The commit message must be a text string enclosed in quotes.

By default, --files is set to ., which will add all modified files to the staging area. You can also specify any number of files, separated by a space.

sync

$ manage-image-repos.py sync --help
usage: manage-repos sync [-h] [-b BRANCH_DEFAULT] [-u UPSTREAM] [-p]
                         [-r REMOTE]

Sync managed repositories to the latest version using 'git rebase'. Optionally
push to a remote fork.

options:
  -h, --help            show this help message and exit
  -b BRANCH_DEFAULT, --branch-default BRANCH_DEFAULT
                        Default remote branch to sync to. This is optional and
                        defaults to 'main'.
  -u UPSTREAM, --upstream UPSTREAM
                        Name of the parent remote to sync from. This is
                        optional and defaults to 'upstream'.
  -p, --push            Push the locally synced repo to a remote fork.
  -r REMOTE, --remote REMOTE
                        The name of the remote fork to push to. This is
                        optional and defaults to 'origin'.
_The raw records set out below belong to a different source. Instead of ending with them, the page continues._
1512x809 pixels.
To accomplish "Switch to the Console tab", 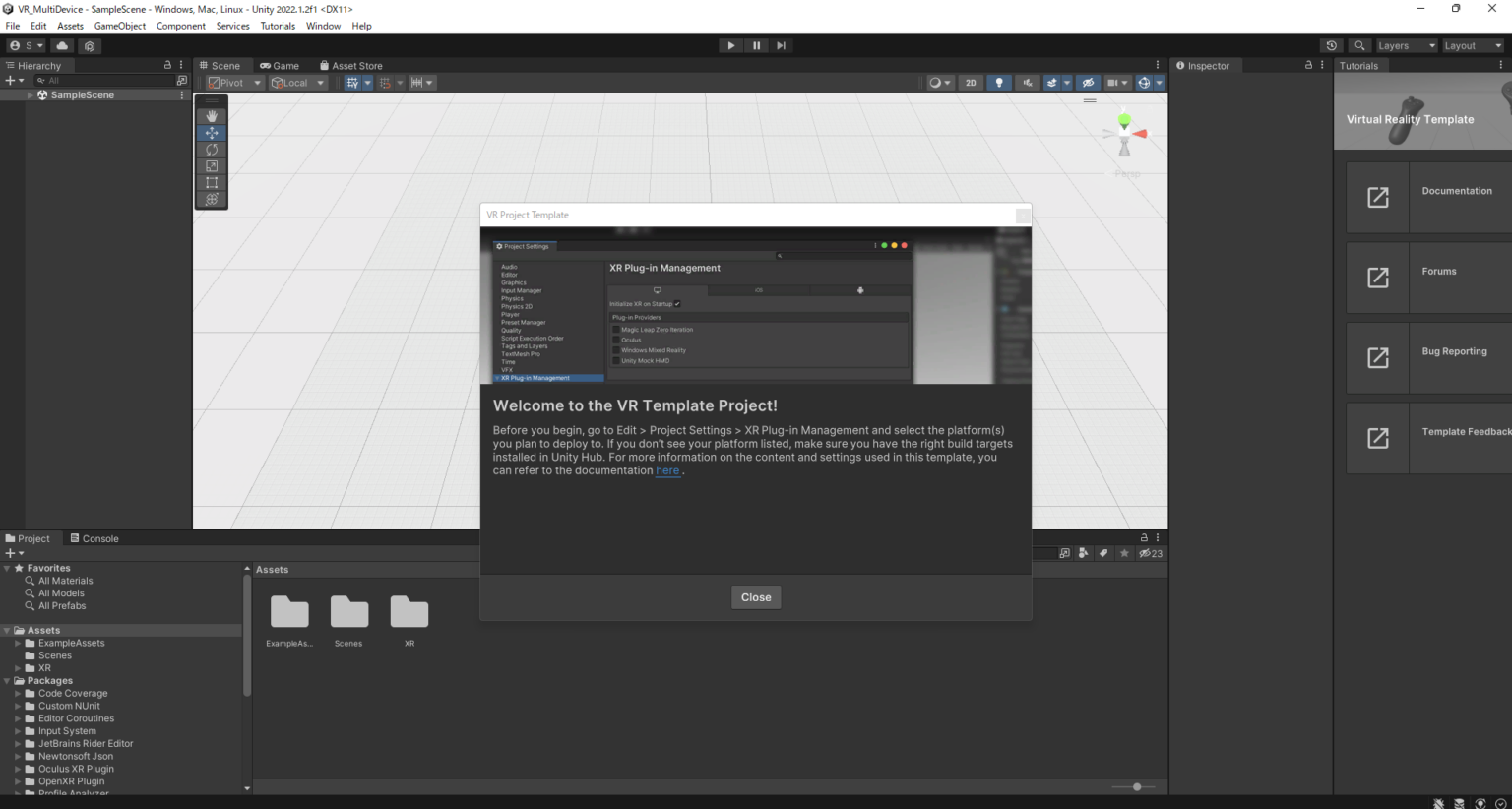I will (x=94, y=538).
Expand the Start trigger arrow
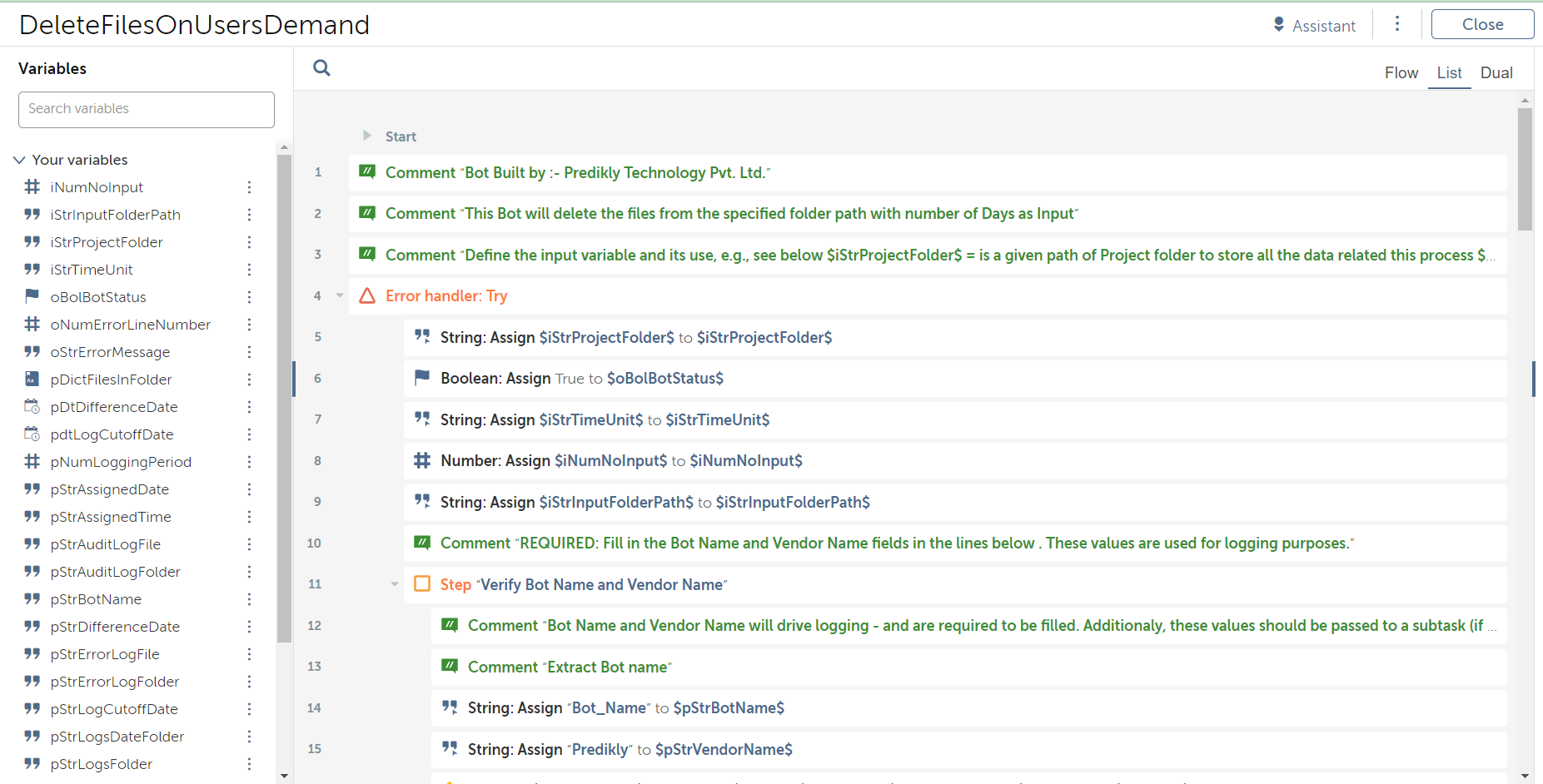Screen dimensions: 1543x784 click(x=366, y=136)
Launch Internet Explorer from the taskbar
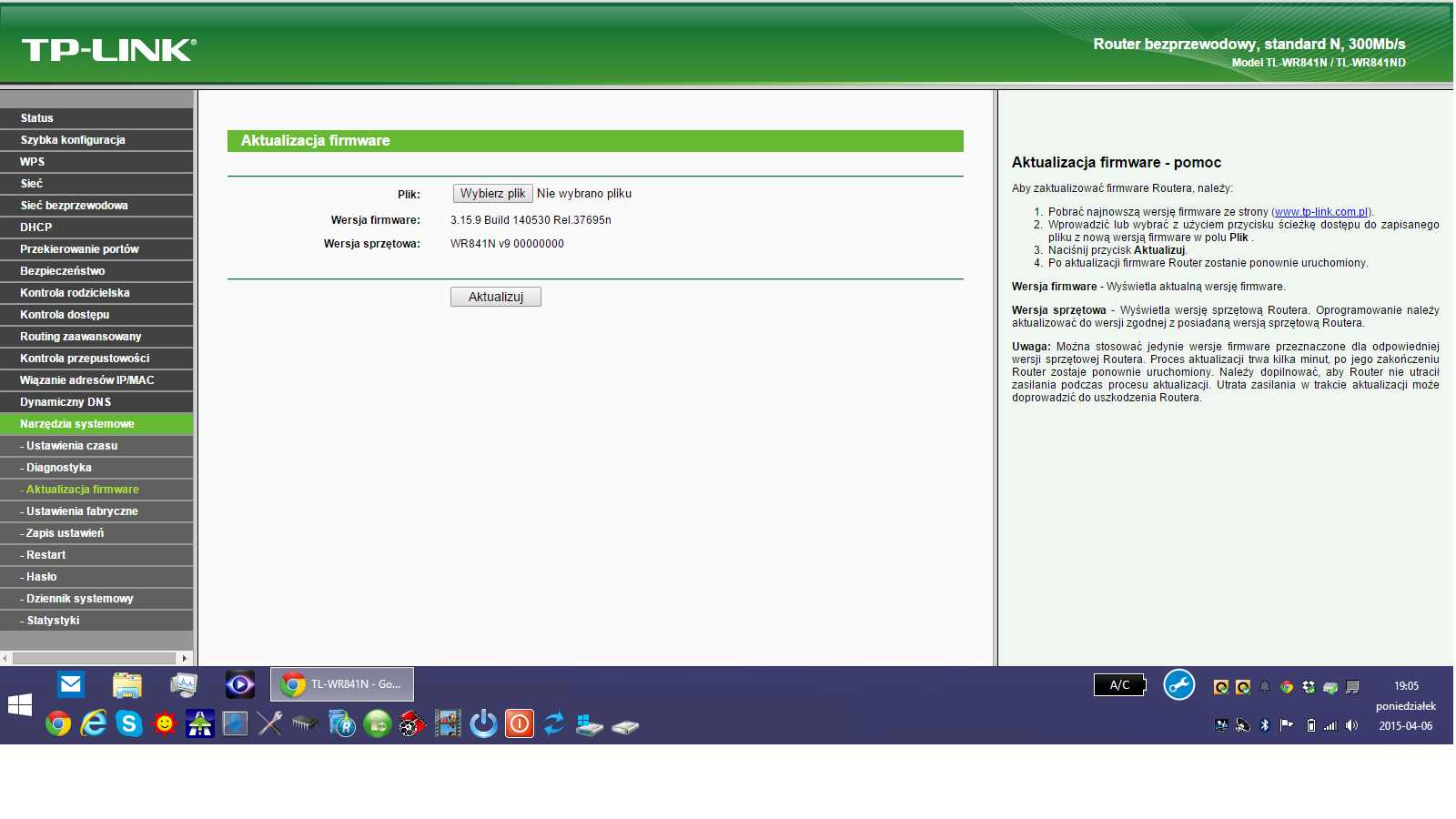1456x819 pixels. tap(93, 723)
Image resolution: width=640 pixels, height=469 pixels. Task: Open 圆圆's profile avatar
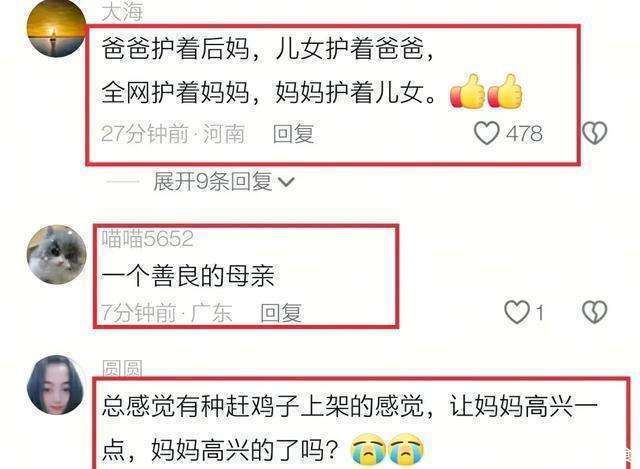tap(56, 385)
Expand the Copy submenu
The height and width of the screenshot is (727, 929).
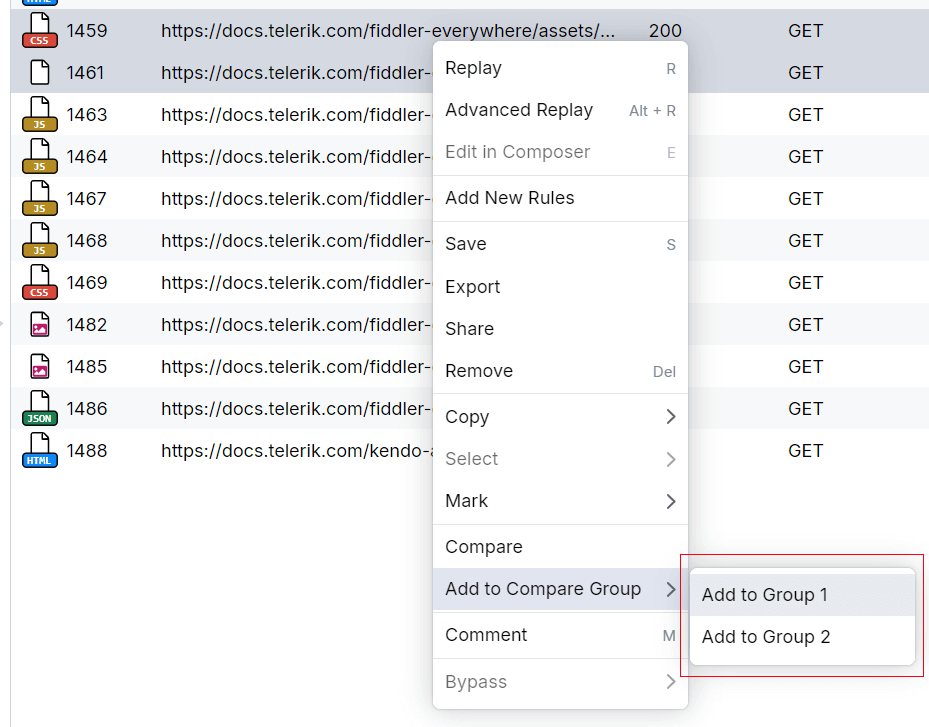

This command will switch your local repositories to the main branch, and sync all repositories from the config to your device from a remote. With the --push argument, it will push the local repository to another remote.

By default, the script will switch to the main branch before syncing, and can be overridden with the --branch-default argument.

The primary remote that is used to sync is upstream, but that can also be overridden with the --upstream argument. The remote for a fork defaults to origin, and can be overridden via the --remote argument.

Tips, tricks and usage examples

Tips and tricks

manage-repos is best run from the parent folder that will contain all of the repositories that you will be managing as the default value of --destination is the current working directory (.).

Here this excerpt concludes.